Dataset entries:
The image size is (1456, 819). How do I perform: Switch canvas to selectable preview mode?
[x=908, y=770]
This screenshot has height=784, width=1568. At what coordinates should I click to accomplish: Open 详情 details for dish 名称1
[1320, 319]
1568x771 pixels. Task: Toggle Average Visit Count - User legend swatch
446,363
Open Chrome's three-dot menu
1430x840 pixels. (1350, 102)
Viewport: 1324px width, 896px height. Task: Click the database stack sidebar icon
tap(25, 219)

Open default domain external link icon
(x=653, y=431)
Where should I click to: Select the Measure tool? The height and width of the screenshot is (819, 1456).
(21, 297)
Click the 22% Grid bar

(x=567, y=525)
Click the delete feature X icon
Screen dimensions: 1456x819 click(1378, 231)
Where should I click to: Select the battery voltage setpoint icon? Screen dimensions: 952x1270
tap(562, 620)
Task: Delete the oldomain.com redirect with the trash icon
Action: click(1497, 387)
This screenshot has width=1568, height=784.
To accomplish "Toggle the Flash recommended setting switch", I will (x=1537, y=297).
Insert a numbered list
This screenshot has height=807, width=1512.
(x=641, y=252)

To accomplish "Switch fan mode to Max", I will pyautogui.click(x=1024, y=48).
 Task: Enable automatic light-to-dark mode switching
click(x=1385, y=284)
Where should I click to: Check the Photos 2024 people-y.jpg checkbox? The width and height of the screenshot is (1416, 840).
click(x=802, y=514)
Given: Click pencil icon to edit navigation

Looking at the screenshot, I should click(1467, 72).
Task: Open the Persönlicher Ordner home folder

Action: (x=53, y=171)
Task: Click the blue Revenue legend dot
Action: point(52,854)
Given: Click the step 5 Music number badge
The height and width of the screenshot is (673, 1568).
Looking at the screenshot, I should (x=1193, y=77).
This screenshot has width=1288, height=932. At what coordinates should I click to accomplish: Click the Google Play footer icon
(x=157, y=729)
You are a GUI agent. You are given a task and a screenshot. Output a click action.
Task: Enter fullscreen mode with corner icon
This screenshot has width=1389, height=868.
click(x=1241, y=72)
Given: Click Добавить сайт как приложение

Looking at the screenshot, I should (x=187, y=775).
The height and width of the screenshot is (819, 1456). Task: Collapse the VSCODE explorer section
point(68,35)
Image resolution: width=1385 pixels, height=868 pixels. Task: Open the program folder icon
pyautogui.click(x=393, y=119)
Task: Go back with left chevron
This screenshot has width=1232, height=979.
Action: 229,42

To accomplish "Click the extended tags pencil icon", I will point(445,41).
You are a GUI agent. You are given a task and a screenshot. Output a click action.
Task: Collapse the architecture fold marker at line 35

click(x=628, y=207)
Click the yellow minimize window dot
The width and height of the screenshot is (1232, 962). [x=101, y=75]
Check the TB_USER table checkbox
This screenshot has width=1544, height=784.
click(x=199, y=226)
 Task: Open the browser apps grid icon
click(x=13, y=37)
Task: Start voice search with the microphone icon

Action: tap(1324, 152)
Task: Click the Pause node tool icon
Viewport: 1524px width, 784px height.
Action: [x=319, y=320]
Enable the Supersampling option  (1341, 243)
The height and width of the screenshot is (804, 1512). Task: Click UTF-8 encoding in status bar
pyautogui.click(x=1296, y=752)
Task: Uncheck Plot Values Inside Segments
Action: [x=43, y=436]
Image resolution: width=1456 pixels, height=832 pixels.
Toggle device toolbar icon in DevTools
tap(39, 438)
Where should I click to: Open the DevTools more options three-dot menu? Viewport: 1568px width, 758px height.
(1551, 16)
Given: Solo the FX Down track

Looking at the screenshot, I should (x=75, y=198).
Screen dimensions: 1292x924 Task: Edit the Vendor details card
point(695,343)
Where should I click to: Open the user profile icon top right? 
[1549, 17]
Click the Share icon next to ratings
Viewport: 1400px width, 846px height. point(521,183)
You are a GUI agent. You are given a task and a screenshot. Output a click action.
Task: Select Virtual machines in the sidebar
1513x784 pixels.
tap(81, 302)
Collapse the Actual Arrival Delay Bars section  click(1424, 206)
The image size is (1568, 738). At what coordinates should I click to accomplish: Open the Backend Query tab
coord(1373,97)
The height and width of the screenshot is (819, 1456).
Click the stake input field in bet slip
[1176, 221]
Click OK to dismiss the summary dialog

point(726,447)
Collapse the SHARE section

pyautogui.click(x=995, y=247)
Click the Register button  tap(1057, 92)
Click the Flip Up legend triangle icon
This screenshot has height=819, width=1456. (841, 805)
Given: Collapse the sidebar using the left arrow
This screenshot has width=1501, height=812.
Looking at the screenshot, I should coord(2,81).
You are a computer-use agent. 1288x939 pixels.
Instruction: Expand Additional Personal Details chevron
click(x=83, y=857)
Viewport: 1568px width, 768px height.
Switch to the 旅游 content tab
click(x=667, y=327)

Required work:
Each record is to be repeated word for word, with none skipped.

The answer:
The image size is (1456, 819). How do I perform: Switch canvas to selectable preview mode?
[x=908, y=770]
This screenshot has height=784, width=1568. At what coordinates should I click to accomplish: Open 详情 details for dish 名称1
[1320, 319]
1568x771 pixels. Task: Toggle Average Visit Count - User legend swatch
446,363
Open Chrome's three-dot menu
1430x840 pixels. (1350, 102)
Viewport: 1324px width, 896px height. Task: Click the database stack sidebar icon
tap(25, 219)

Open default domain external link icon
(x=653, y=431)
Where should I click to: Select the Measure tool? The height and width of the screenshot is (819, 1456).
(21, 297)
Click the 22% Grid bar

(x=567, y=525)
Click the delete feature X icon
Screen dimensions: 1456x819 click(1378, 231)
Where should I click to: Select the battery voltage setpoint icon? Screen dimensions: 952x1270
tap(562, 620)
Task: Delete the oldomain.com redirect with the trash icon
Action: click(1497, 387)
This screenshot has width=1568, height=784.
To accomplish "Toggle the Flash recommended setting switch", I will (x=1537, y=297).
Insert a numbered list
This screenshot has height=807, width=1512.
(x=641, y=252)

To accomplish "Switch fan mode to Max", I will pyautogui.click(x=1024, y=48).
 Task: Enable automatic light-to-dark mode switching
click(x=1385, y=284)
Where should I click to: Check the Photos 2024 people-y.jpg checkbox? The width and height of the screenshot is (1416, 840).
click(x=802, y=514)
Given: Click pencil icon to edit navigation

Looking at the screenshot, I should click(1467, 72).
Task: Open the Persönlicher Ordner home folder

Action: (x=53, y=171)
Task: Click the blue Revenue legend dot
Action: point(52,854)
Given: Click the step 5 Music number badge
The height and width of the screenshot is (673, 1568).
Looking at the screenshot, I should (x=1193, y=77).
This screenshot has width=1288, height=932. At what coordinates should I click to accomplish: Click the Google Play footer icon
(x=157, y=729)
You are a GUI agent. You are given a task and a screenshot. Output a click action.
Task: Enter fullscreen mode with corner icon
This screenshot has width=1389, height=868.
click(x=1241, y=72)
Given: Click Добавить сайт как приложение

Looking at the screenshot, I should (x=187, y=775).
The height and width of the screenshot is (819, 1456). Task: Collapse the VSCODE explorer section
point(68,35)
Image resolution: width=1385 pixels, height=868 pixels. Task: Open the program folder icon
pyautogui.click(x=393, y=119)
Task: Go back with left chevron
This screenshot has width=1232, height=979.
Action: 229,42

To accomplish "Click the extended tags pencil icon", I will point(445,41).
You are a GUI agent. You are given a task and a screenshot. Output a click action.
Task: Collapse the architecture fold marker at line 35

click(x=628, y=207)
Click the yellow minimize window dot
The width and height of the screenshot is (1232, 962). [x=101, y=75]
Check the TB_USER table checkbox
This screenshot has width=1544, height=784.
click(x=199, y=226)
 Task: Open the browser apps grid icon
click(x=13, y=37)
Task: Start voice search with the microphone icon

Action: tap(1324, 152)
Task: Click the Pause node tool icon
Viewport: 1524px width, 784px height.
Action: [x=319, y=320]
Enable the Supersampling option  (1341, 243)
The height and width of the screenshot is (804, 1512). Task: Click UTF-8 encoding in status bar
pyautogui.click(x=1296, y=752)
Task: Uncheck Plot Values Inside Segments
Action: [x=43, y=436]
Image resolution: width=1456 pixels, height=832 pixels.
Toggle device toolbar icon in DevTools
tap(39, 438)
Where should I click to: Open the DevTools more options three-dot menu? Viewport: 1568px width, 758px height.
(1551, 16)
Given: Solo the FX Down track

Looking at the screenshot, I should (x=75, y=198).
Screen dimensions: 1292x924 Task: Edit the Vendor details card
point(695,343)
Where should I click to: Open the user profile icon top right? 
[1549, 17]
Click the Share icon next to ratings
Viewport: 1400px width, 846px height. point(521,183)
You are a GUI agent. You are given a task and a screenshot. Output a click action.
Task: Select Virtual machines in the sidebar
1513x784 pixels.
tap(81, 302)
Collapse the Actual Arrival Delay Bars section  click(1424, 206)
The image size is (1568, 738). At what coordinates should I click to accomplish: Open the Backend Query tab
coord(1373,97)
The height and width of the screenshot is (819, 1456).
Click the stake input field in bet slip
[1176, 221]
Click OK to dismiss the summary dialog

point(726,447)
Collapse the SHARE section

pyautogui.click(x=995, y=247)
Click the Register button  tap(1057, 92)
Click the Flip Up legend triangle icon
This screenshot has height=819, width=1456. (841, 805)
Given: Collapse the sidebar using the left arrow
This screenshot has width=1501, height=812.
Looking at the screenshot, I should coord(2,81).
You are a computer-use agent. 1288x939 pixels.
Instruction: Expand Additional Personal Details chevron
click(x=83, y=857)
Viewport: 1568px width, 768px height.
Switch to the 旅游 content tab
click(x=667, y=327)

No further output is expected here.